What is needed is an exact copy of all the records, written out in full.

Data to process
-- Opening Marker --
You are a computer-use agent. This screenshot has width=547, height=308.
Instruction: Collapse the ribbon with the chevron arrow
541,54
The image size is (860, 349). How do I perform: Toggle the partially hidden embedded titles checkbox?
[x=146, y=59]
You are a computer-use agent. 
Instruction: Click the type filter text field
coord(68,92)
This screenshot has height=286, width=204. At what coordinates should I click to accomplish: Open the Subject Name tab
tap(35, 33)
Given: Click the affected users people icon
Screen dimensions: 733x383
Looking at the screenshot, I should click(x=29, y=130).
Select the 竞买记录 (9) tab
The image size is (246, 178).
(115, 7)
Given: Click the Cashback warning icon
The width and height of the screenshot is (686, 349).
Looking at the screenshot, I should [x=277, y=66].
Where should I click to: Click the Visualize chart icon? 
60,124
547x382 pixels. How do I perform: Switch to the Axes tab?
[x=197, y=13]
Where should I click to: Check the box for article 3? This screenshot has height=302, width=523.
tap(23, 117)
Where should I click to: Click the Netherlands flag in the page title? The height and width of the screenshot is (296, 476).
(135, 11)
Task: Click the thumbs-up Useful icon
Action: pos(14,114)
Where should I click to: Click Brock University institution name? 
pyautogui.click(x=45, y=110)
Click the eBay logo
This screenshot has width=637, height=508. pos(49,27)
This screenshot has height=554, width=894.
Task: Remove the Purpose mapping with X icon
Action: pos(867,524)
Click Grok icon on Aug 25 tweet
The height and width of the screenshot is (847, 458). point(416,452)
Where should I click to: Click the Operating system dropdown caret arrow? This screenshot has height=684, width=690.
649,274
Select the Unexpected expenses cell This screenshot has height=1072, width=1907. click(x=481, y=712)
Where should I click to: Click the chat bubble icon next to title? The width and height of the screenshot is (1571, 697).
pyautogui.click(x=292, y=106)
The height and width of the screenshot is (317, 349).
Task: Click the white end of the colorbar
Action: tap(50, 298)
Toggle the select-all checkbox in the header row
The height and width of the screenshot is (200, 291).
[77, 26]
-- Closing Marker --
Response box
You are a computer-use agent. This screenshot has width=547, height=308.
Instruction: Collapse the ribbon with the chevron arrow
541,54
The image size is (860, 349). How do I perform: Toggle the partially hidden embedded titles checkbox?
[x=146, y=59]
You are a computer-use agent. 
Instruction: Click the type filter text field
coord(68,92)
This screenshot has height=286, width=204. At what coordinates should I click to accomplish: Open the Subject Name tab
tap(35, 33)
Given: Click the affected users people icon
Screen dimensions: 733x383
Looking at the screenshot, I should click(x=29, y=130).
Select the 竞买记录 (9) tab
The image size is (246, 178).
(115, 7)
Given: Click the Cashback warning icon
The width and height of the screenshot is (686, 349).
Looking at the screenshot, I should [x=277, y=66].
Where should I click to: Click the Visualize chart icon? 
60,124
547x382 pixels. How do I perform: Switch to the Axes tab?
[x=197, y=13]
Where should I click to: Check the box for article 3? This screenshot has height=302, width=523.
tap(23, 117)
Where should I click to: Click the Netherlands flag in the page title? The height and width of the screenshot is (296, 476).
(135, 11)
Task: Click the thumbs-up Useful icon
Action: pos(14,114)
Where should I click to: Click Brock University institution name? 
pyautogui.click(x=45, y=110)
Click the eBay logo
This screenshot has width=637, height=508. pos(49,27)
This screenshot has height=554, width=894.
Task: Remove the Purpose mapping with X icon
Action: pos(867,524)
Click Grok icon on Aug 25 tweet
The height and width of the screenshot is (847, 458). point(416,452)
Where should I click to: Click the Operating system dropdown caret arrow? This screenshot has height=684, width=690.
649,274
Select the Unexpected expenses cell This screenshot has height=1072, width=1907. click(x=481, y=712)
Where should I click to: Click the chat bubble icon next to title? The width and height of the screenshot is (1571, 697).
pyautogui.click(x=292, y=106)
The height and width of the screenshot is (317, 349).
Task: Click the white end of the colorbar
Action: tap(50, 298)
Toggle the select-all checkbox in the header row
The height and width of the screenshot is (200, 291).
[77, 26]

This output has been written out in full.